社団法人・日本農村情報システム協会が、所管官庁の承認なく基本財産を取り崩した上、今年3月末時点で6億5千万円余の債務超過に陥っている、という記事。
「農水省などの説明によると、同協会は農村が防災無線やケーブルテレビを導入する際の計画作りなどの仕事を自治体などから受注し、その一部を任意団体「情報システム技術会議」に委託していた。01年度以降、技術会議が委託費内で収まらなかった経費を請求してきた際、総務部長ら一部幹部の判断で全額負担したことなどで、01~08年度に委託費を6億4千万円過払いしたほか、経理ミスなどもあった。また、事務所の家賃などを支払う必要もあり、01年度から基本財産を取り崩したという。

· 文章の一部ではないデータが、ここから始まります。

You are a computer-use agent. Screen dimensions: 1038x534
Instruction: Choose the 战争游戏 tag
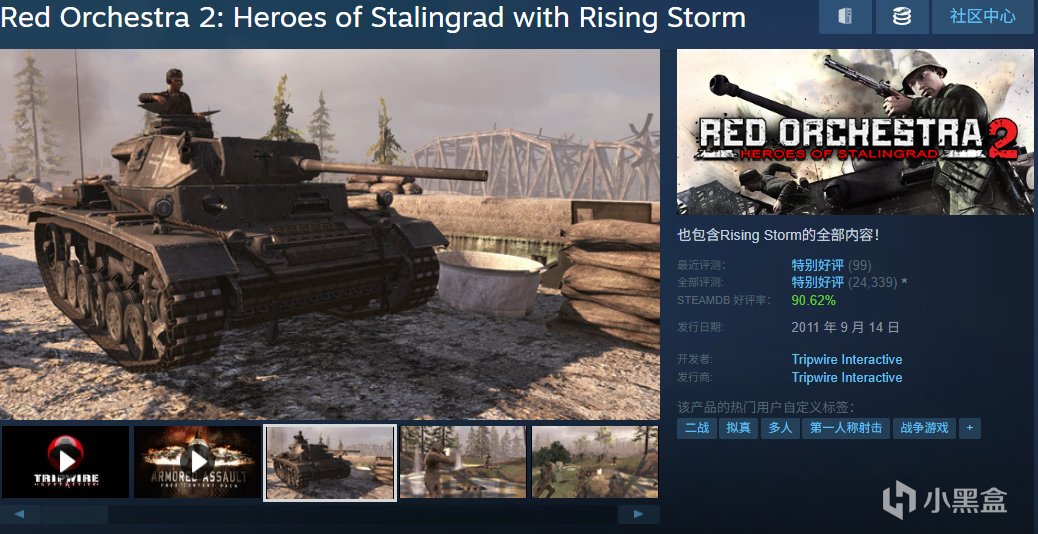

基本財産は、電機メーカーなど企業23社が出資している。取り崩すには、同協会の総会の議決と所管する3省の承認がいる。しかし、協会はこの手続きをとっていなかった。基本財産は04年6月に使い切り、05年度は4億8500万円の債務超過に陥り、08年度には6億5600万円に達したという。」
基本財産を取り崩したことが問題というより、法人の機関で承認もされず支払わなくてもいい経費を支出したことが問題です。また、(仮に正当性のある支出であったとして)債務超過という実態が計算書類において示されていたのであれば、基本財産の取り崩しに関する手続きの不備というだけですが、何らかの方法で正味財産(純資産)を水増ししていたとしたら、はるかに悪質な粉飾決算ということになります。
元官僚の関係2社に業務再委託 委託費水増し問題
「同協会は基本財産を取り崩したことが発覚しないよう、金融機関から借りた資金で帳簿上の債券を工面するなどして農水省の検査、公認会計士による外部監査の目をすり抜けていたという。」
簿外の借り入れがあったということになるのでしょうか。公益法人の監査も実は非常にリスクが高いのかもしれません。
社団法人・日本農村情報システム協会
決算書を見る限り、債務超過にはなっていません。